Work instructions →
Straight copy, no pictures: transcribe each entry as it stands.

Records provided →
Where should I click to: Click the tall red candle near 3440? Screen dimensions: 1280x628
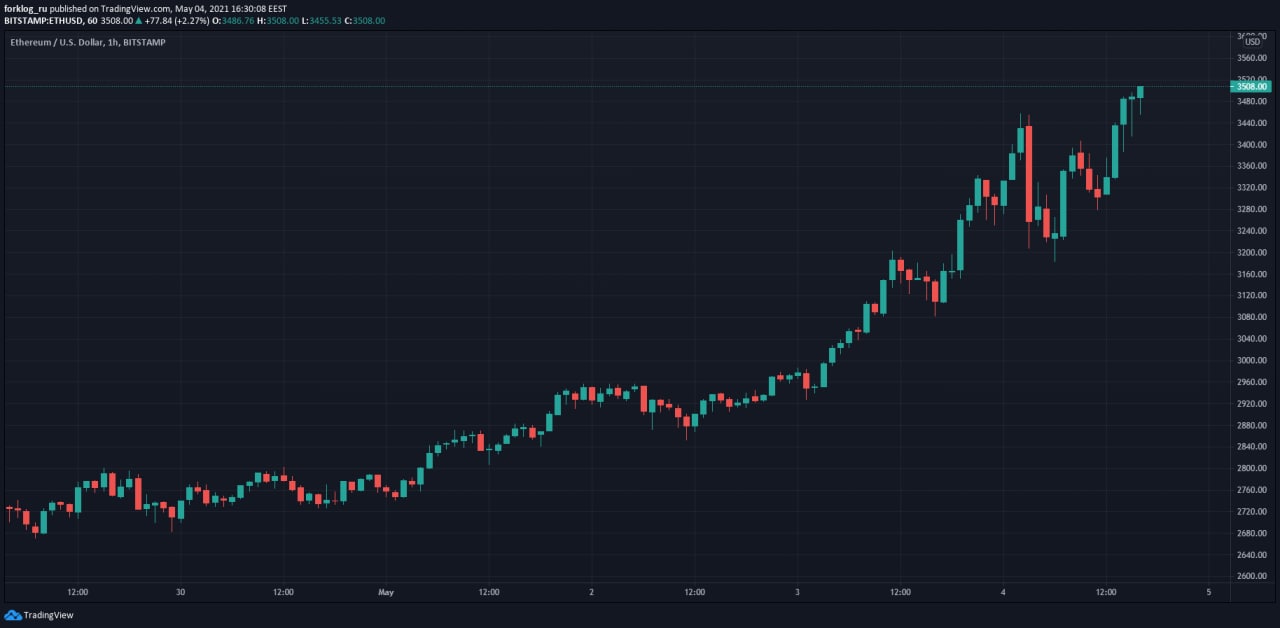[1028, 174]
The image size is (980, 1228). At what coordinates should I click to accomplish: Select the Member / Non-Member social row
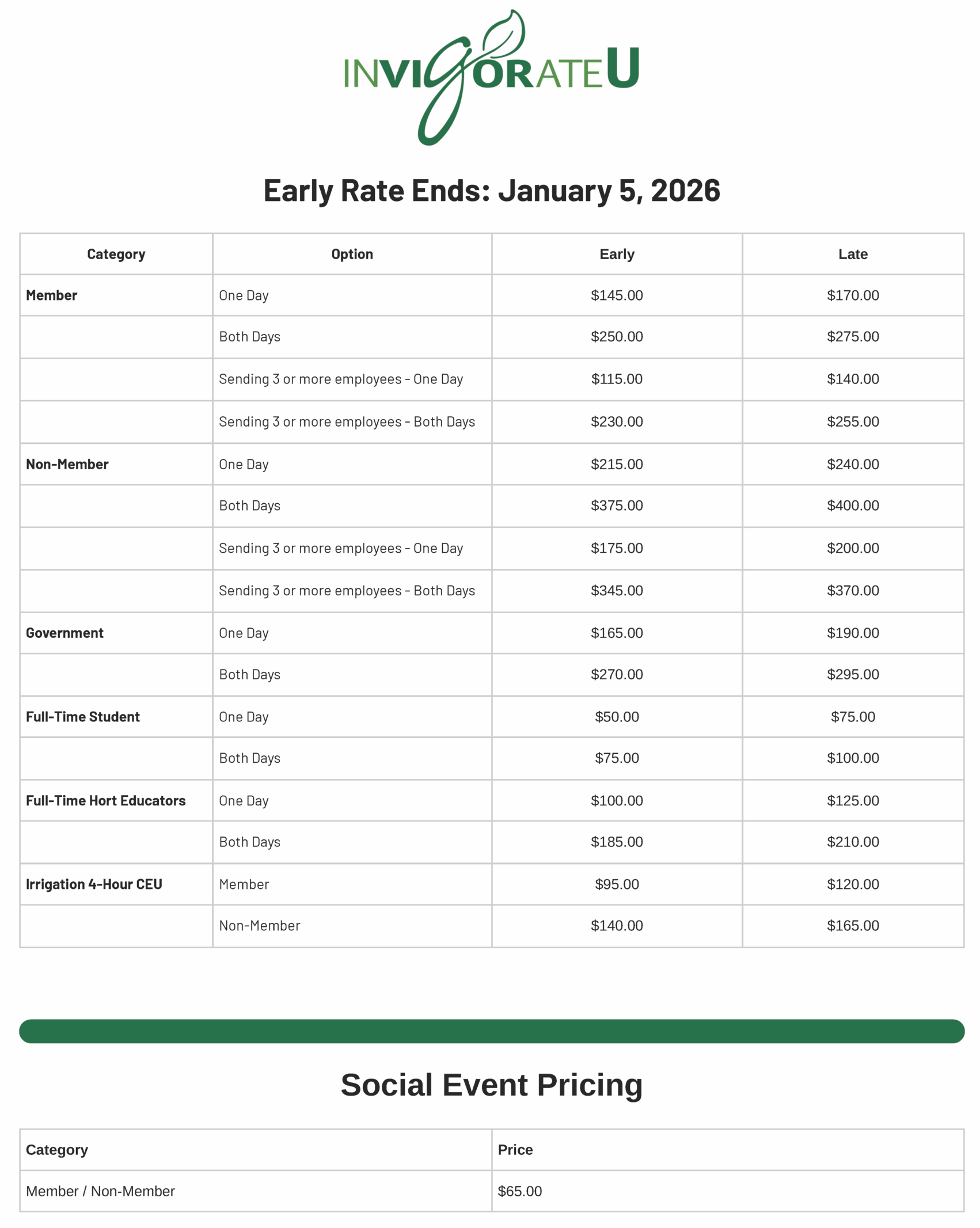click(x=100, y=1191)
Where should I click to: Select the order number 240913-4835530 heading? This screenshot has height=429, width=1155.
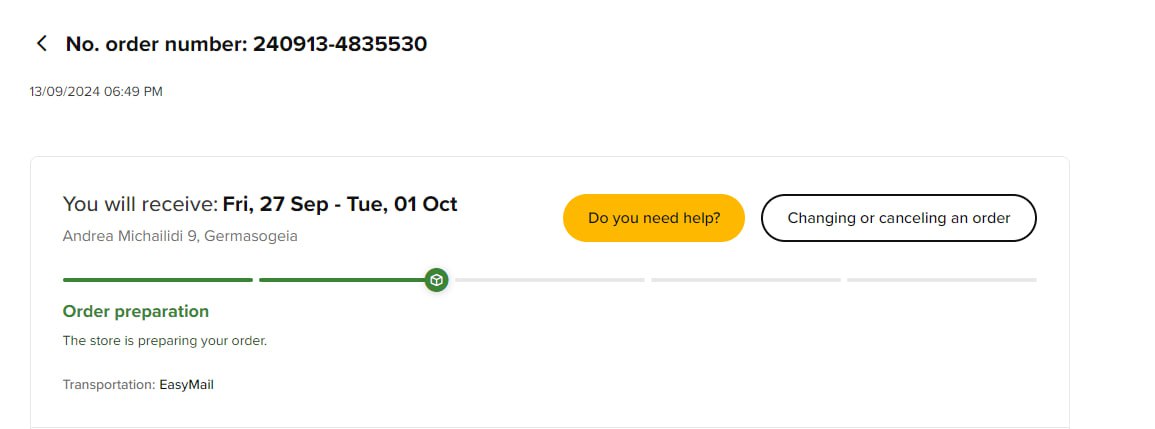tap(340, 44)
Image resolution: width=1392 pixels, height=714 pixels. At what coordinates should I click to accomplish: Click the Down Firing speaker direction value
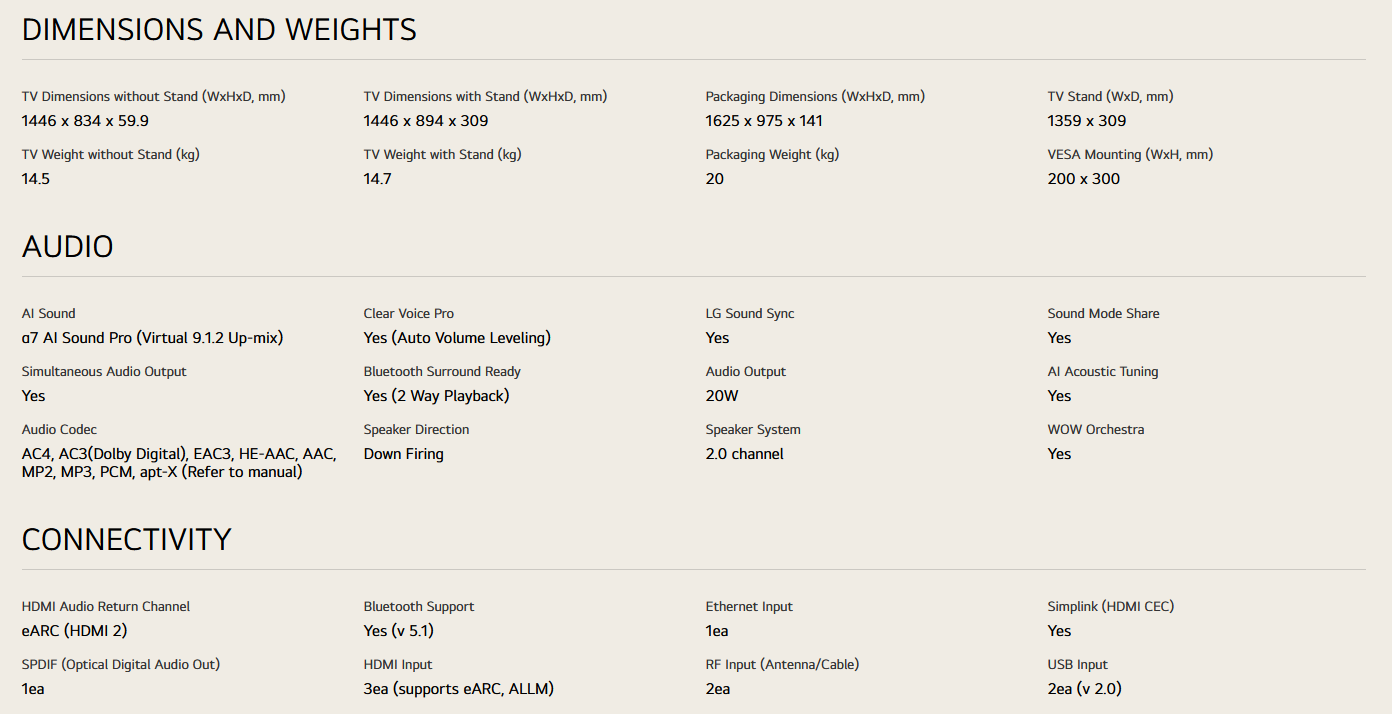point(404,454)
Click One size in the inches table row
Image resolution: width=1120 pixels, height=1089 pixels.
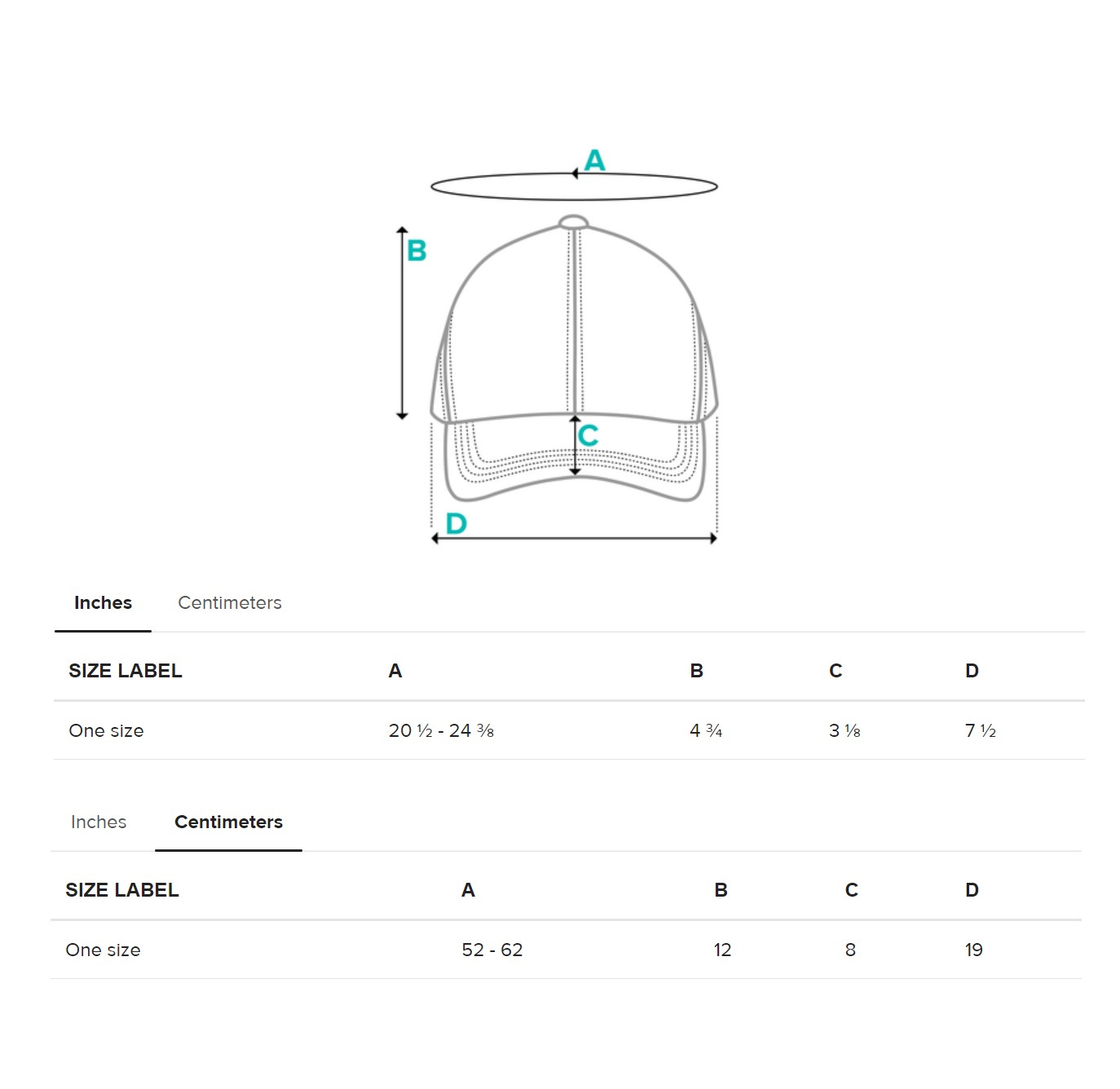coord(106,731)
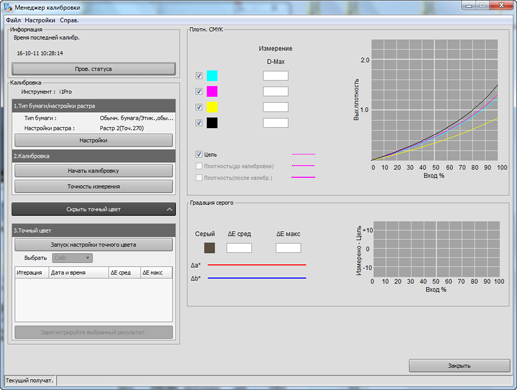This screenshot has height=390, width=517.
Task: Click the calibration manager app icon in title bar
Action: coord(8,7)
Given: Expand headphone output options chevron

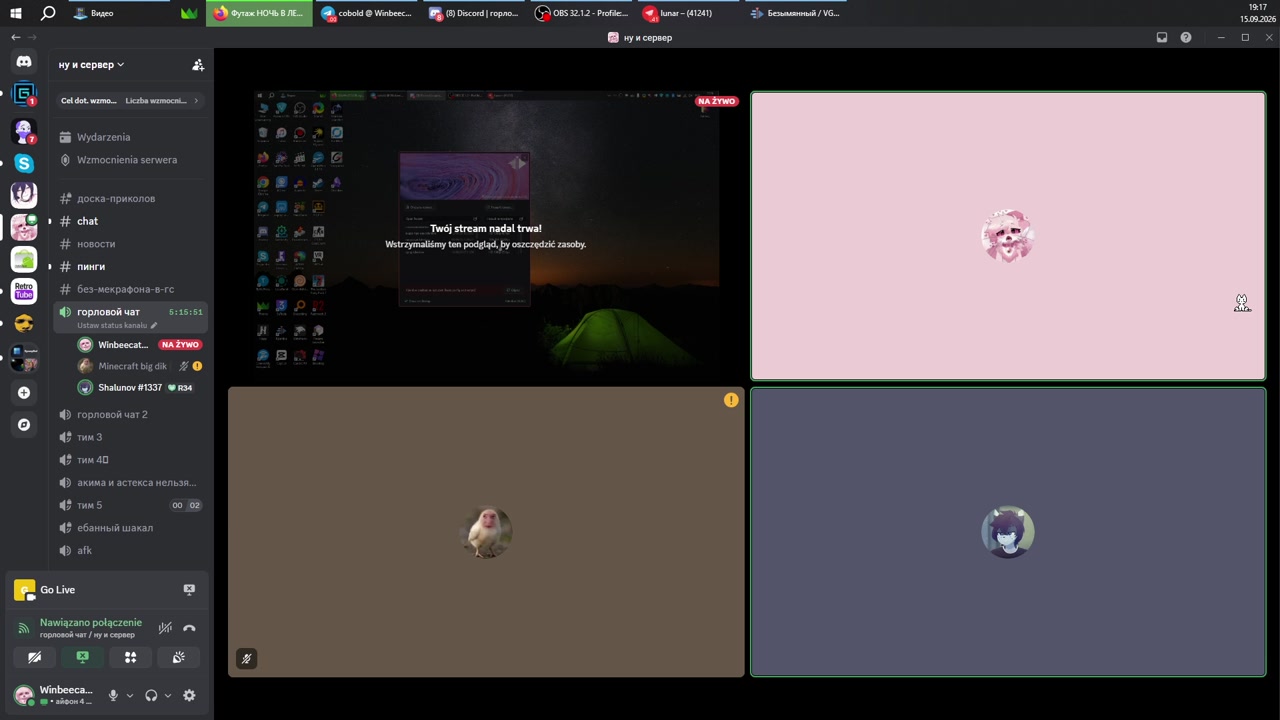Looking at the screenshot, I should [x=167, y=696].
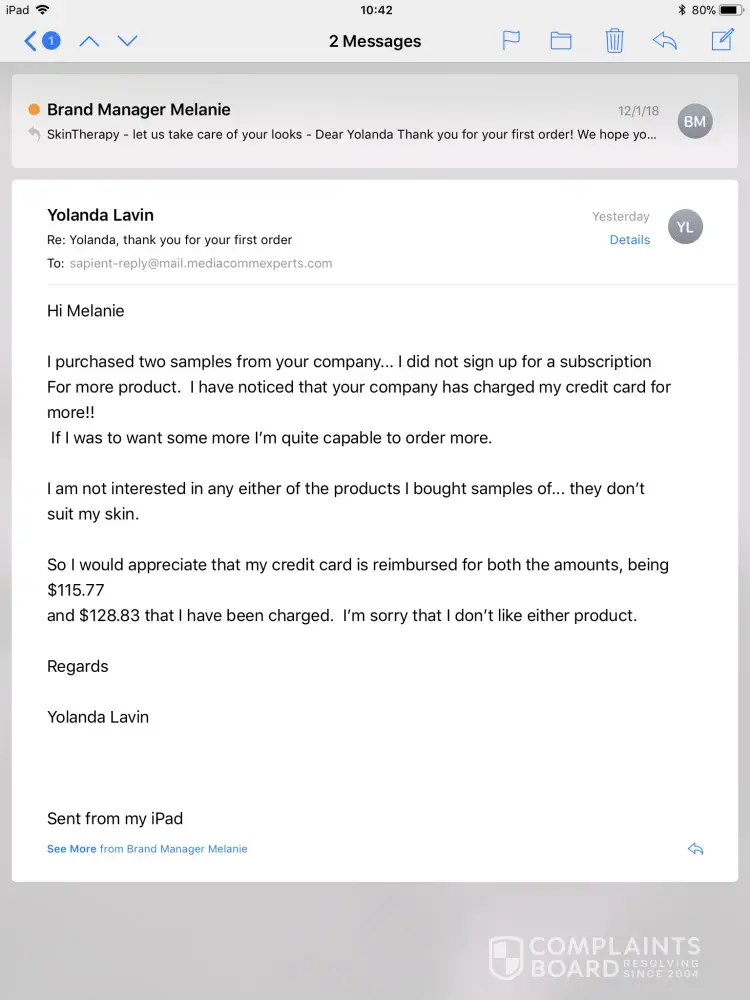Image resolution: width=750 pixels, height=1000 pixels.
Task: Go back to the mailbox list
Action: [x=40, y=41]
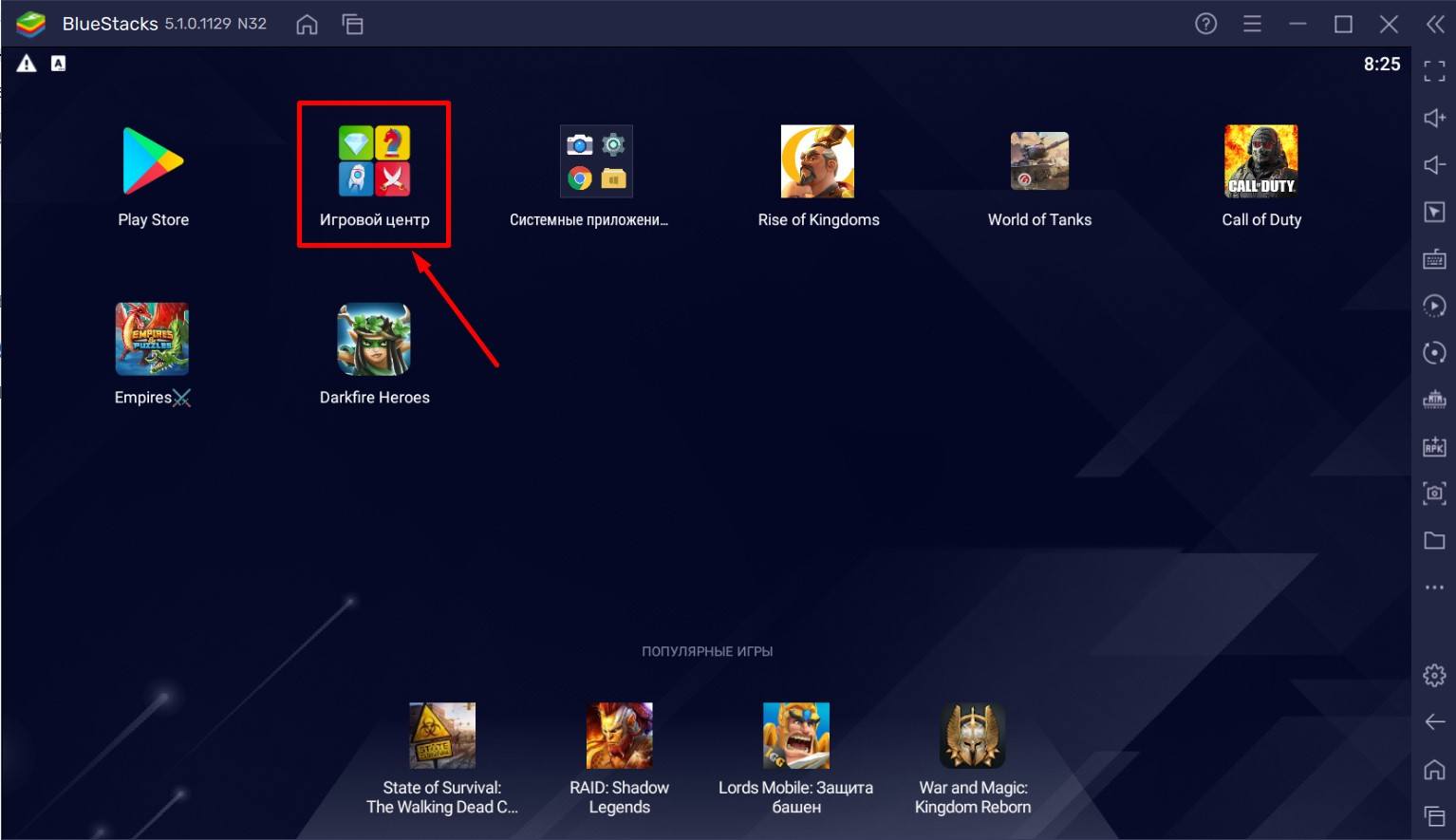
Task: Launch World of Tanks
Action: (1039, 162)
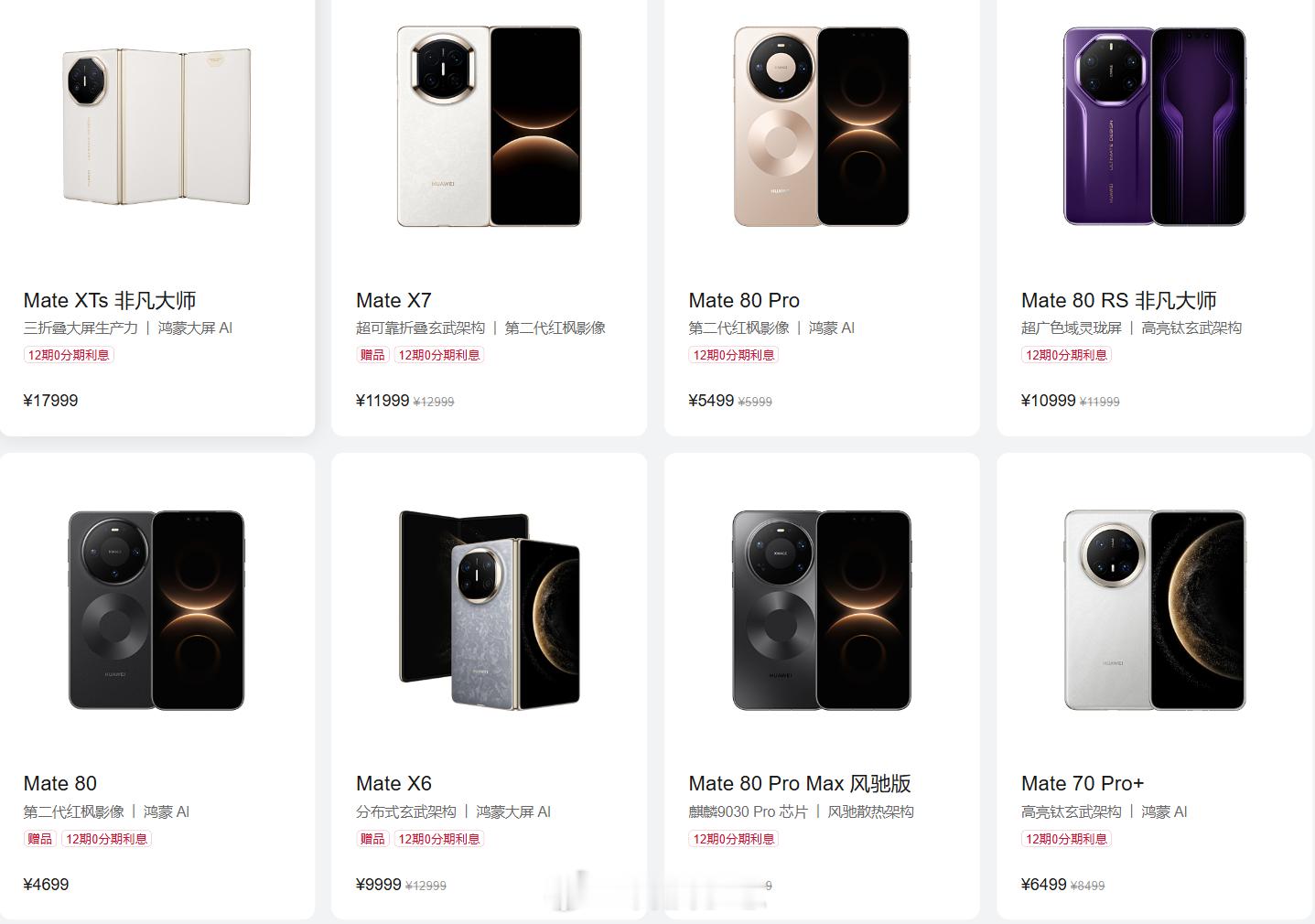Open the purple Mate 80 RS image
Screen dimensions: 1315x924
(x=1154, y=126)
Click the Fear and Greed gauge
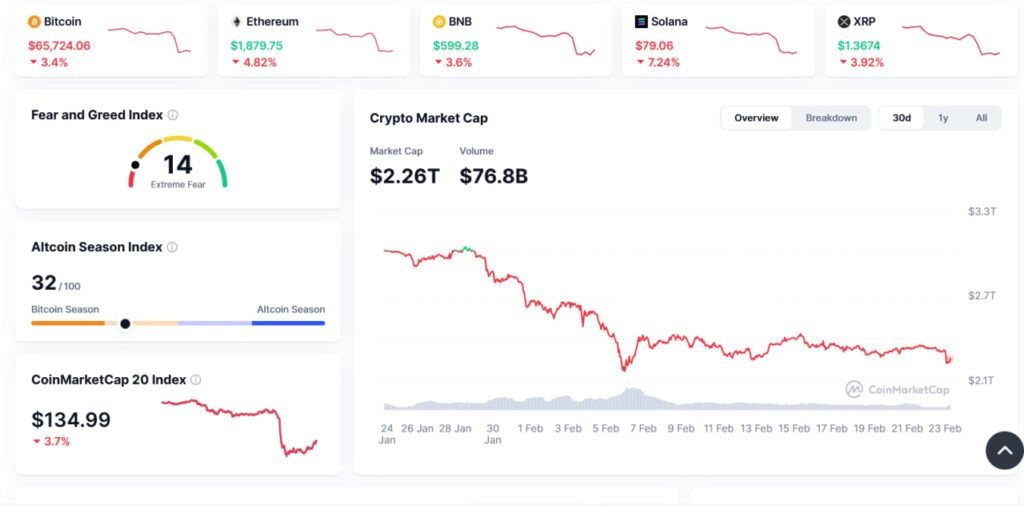1024x506 pixels. pyautogui.click(x=178, y=162)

Answer section →
Where should I click to: Click the tall red candle near 3440? Screen dimensions: 1280x628
[1028, 174]
The image size is (980, 1228). At what coordinates should I click to accomplish: Select the Member / Non-Member social row
click(x=100, y=1191)
Where should I click to: Select the order number 240913-4835530 heading? This screenshot has height=429, width=1155.
tap(340, 44)
Image resolution: width=1392 pixels, height=714 pixels. At what coordinates should I click to accomplish: Click the Down Firing speaker direction value
point(404,454)
Click One size in the inches table row
Image resolution: width=1120 pixels, height=1089 pixels.
coord(106,731)
This screenshot has height=390, width=517.
Task: Click the calibration manager app icon in title bar
Action: coord(8,7)
Given: Expand headphone output options chevron

Looking at the screenshot, I should [x=167, y=696].
Image resolution: width=750 pixels, height=1000 pixels.
Task: Go back to the mailbox list
Action: [x=40, y=41]
Task: Launch World of Tanks
Action: (1039, 162)
Open the purple Mate 80 RS image
Screen dimensions: 1315x924
(x=1154, y=126)
Click the Fear and Greed gauge
1024x506 pixels. pyautogui.click(x=178, y=162)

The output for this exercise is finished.